We think of ourselves as being a unified being with clear views and direction in life. This is rarely the case. In one sense, each of us is a family with the members living in close proximity. Because we have lived with these other entities all our lives we are not usually aware of the voices that run through our head.

It is common that when people meet someone with similar traits, or reciprocal traits to themselves there is an initial empathy. After a while this harmony turns to dislike and even hate. This is true of many married couples – the habits that endeared them to each other on first meeting become the hooks to hang their arguments. For example, the woman likes the man because she says he is sensitive and not aggressive. The man likes the woman because he says she is decisive and knows what she wants. After some time, the woman complains that the man is indecisive and the man complains that the woman is domineering.

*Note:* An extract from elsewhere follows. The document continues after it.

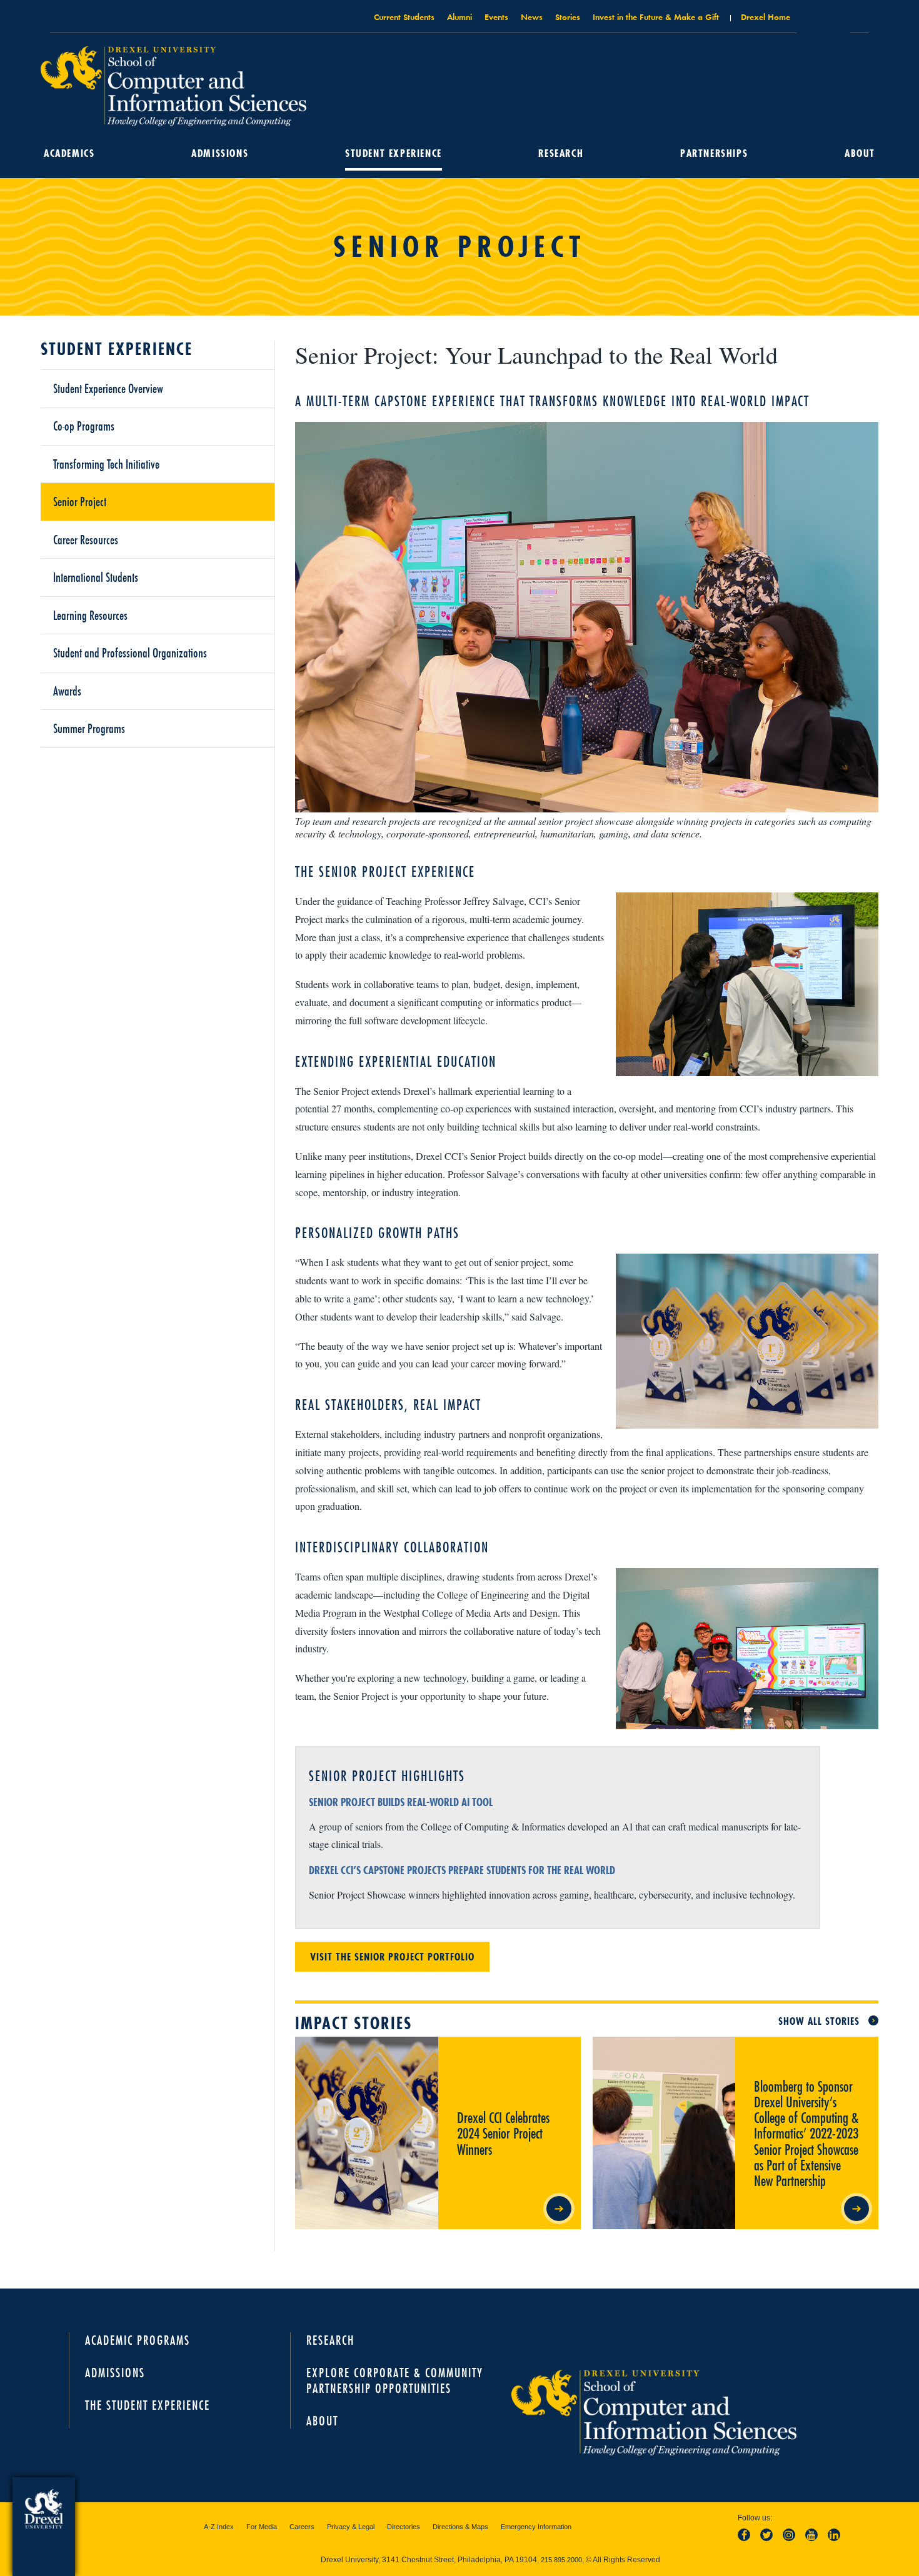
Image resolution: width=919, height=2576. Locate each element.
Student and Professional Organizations (130, 652)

The relationship goes sour because we are living face to face with our own bad habits - a constant reminder of our faults. In a previous generation married couples who went through this phase would attempt to work through it. A marriage was considered for life and eventually, at least in many cases, the couple would work through this dislike and have a better appreciation not only of their partner but also of their own habits. Nowadays the couple will usually see this as hard work and separate.

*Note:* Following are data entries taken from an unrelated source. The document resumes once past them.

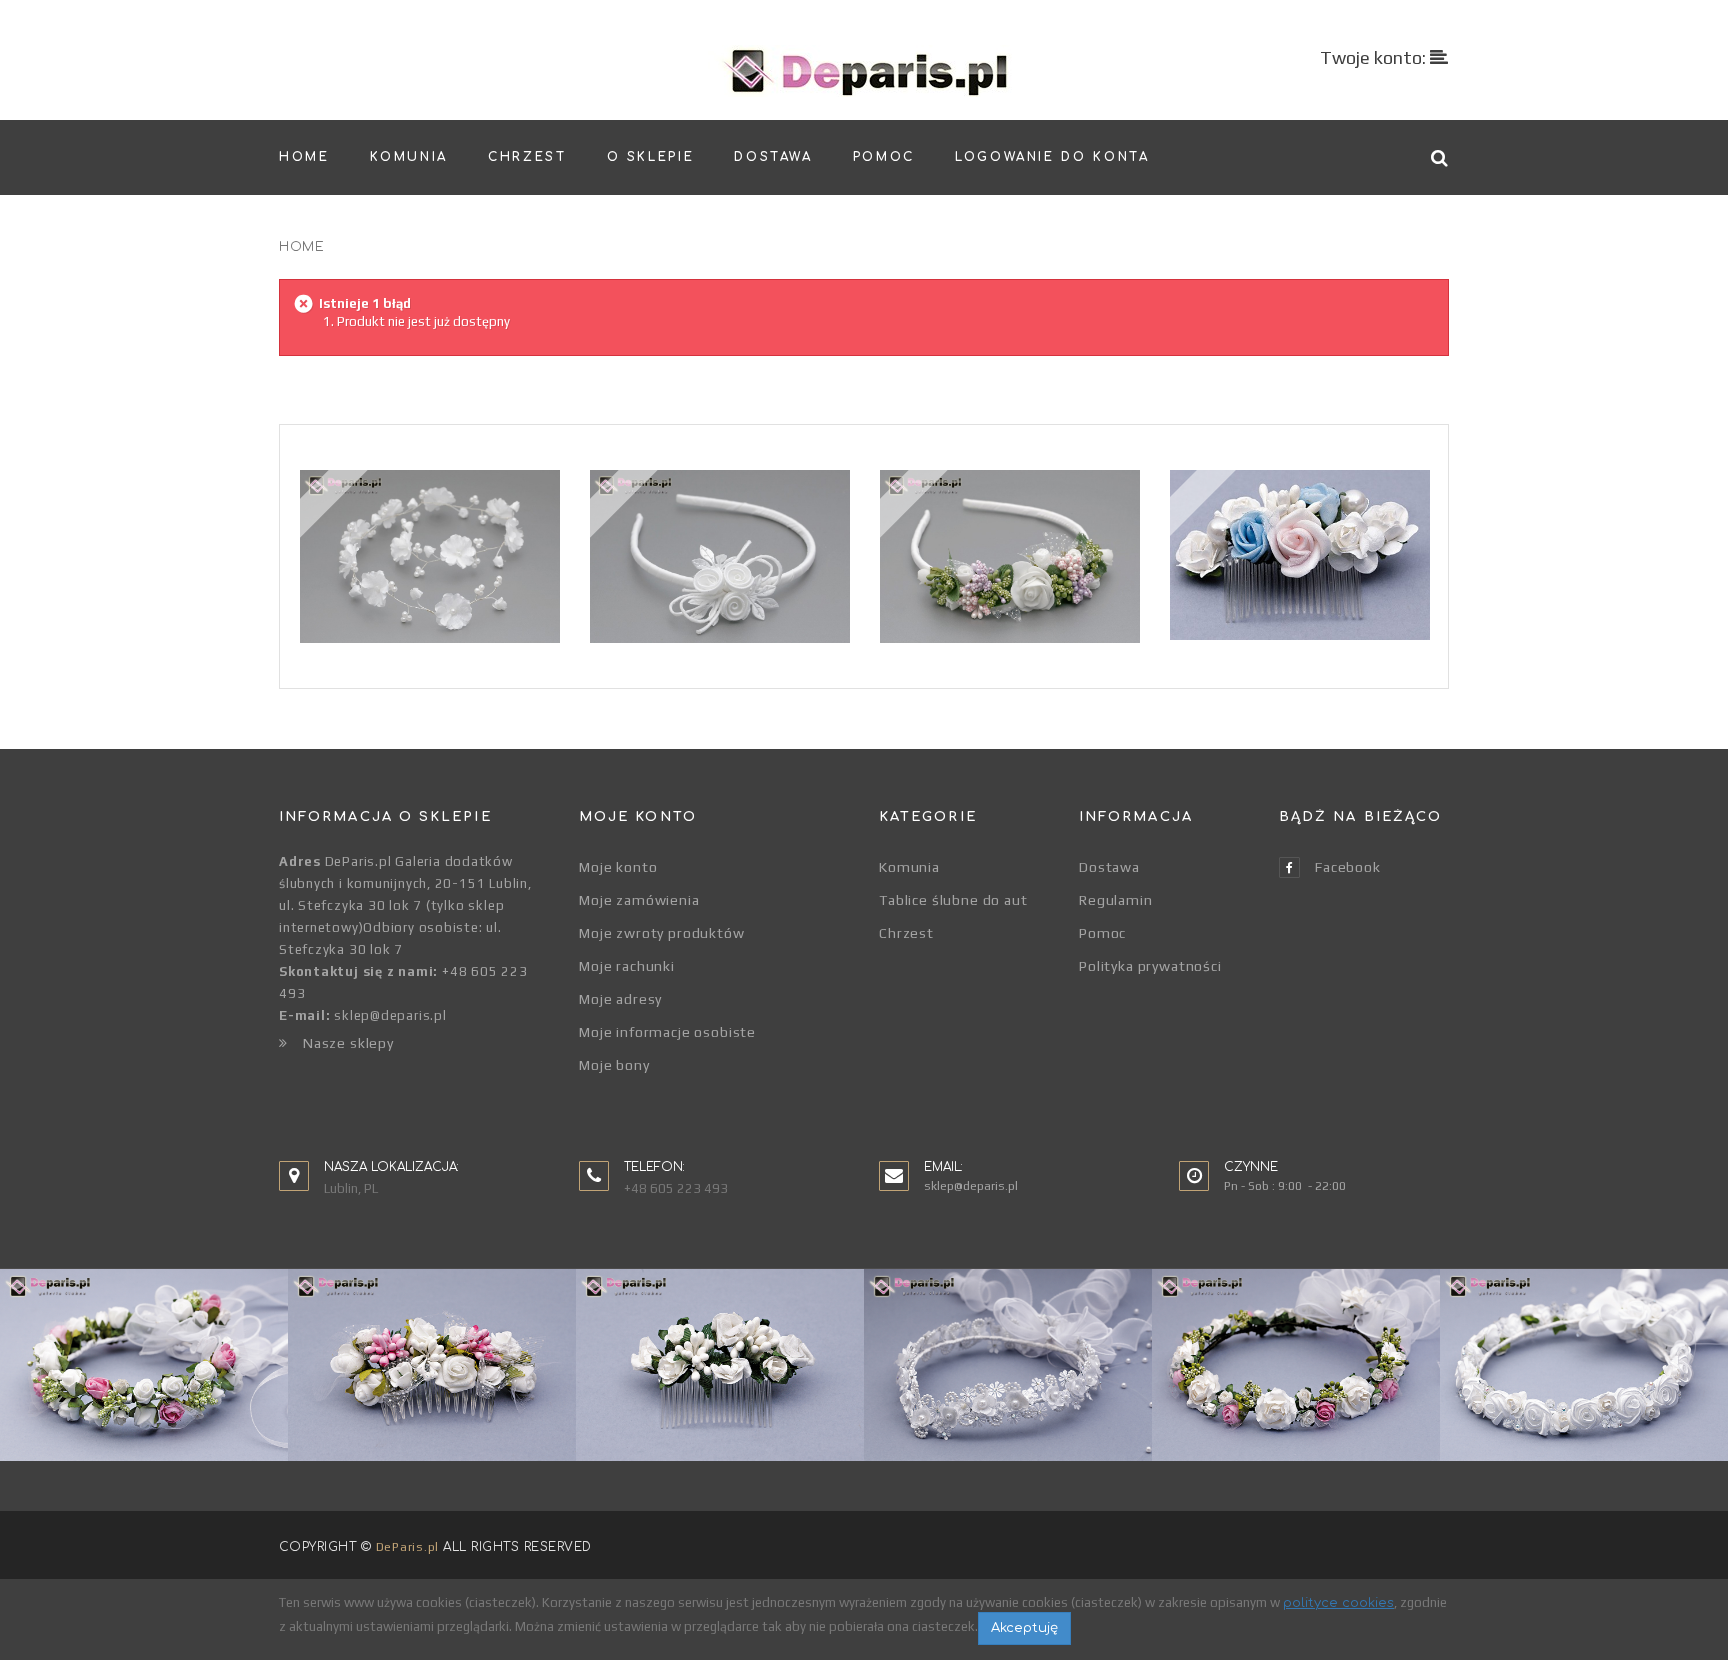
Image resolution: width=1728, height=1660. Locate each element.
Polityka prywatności (1150, 966)
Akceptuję (1024, 1628)
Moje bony (614, 1065)
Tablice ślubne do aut (953, 900)
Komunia (909, 867)
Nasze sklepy (348, 1043)
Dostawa (1109, 867)
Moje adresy (620, 999)
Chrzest (906, 933)
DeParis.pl (407, 1547)
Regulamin (1116, 900)
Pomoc (1102, 933)
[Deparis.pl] (864, 71)
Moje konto (618, 867)
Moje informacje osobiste (667, 1032)
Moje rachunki (627, 966)
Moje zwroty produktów (662, 933)
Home (301, 247)
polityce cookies (1338, 1603)
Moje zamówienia (639, 900)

It is important to develop a relationship with the different aspects of yourself, the destructive and the constructive aspects. You have to make friends with your bad habits and, equally, acknowledge your constructive aspects in an objective way. This is the similar to living with someone who has bad habits. You have to learn to live with them and, if possible, to love them, even with their faults. This won’t, by itself, rid you of bad habits but it will enable you see things in perspective and to become a happier person, someone who is at ease with themselves.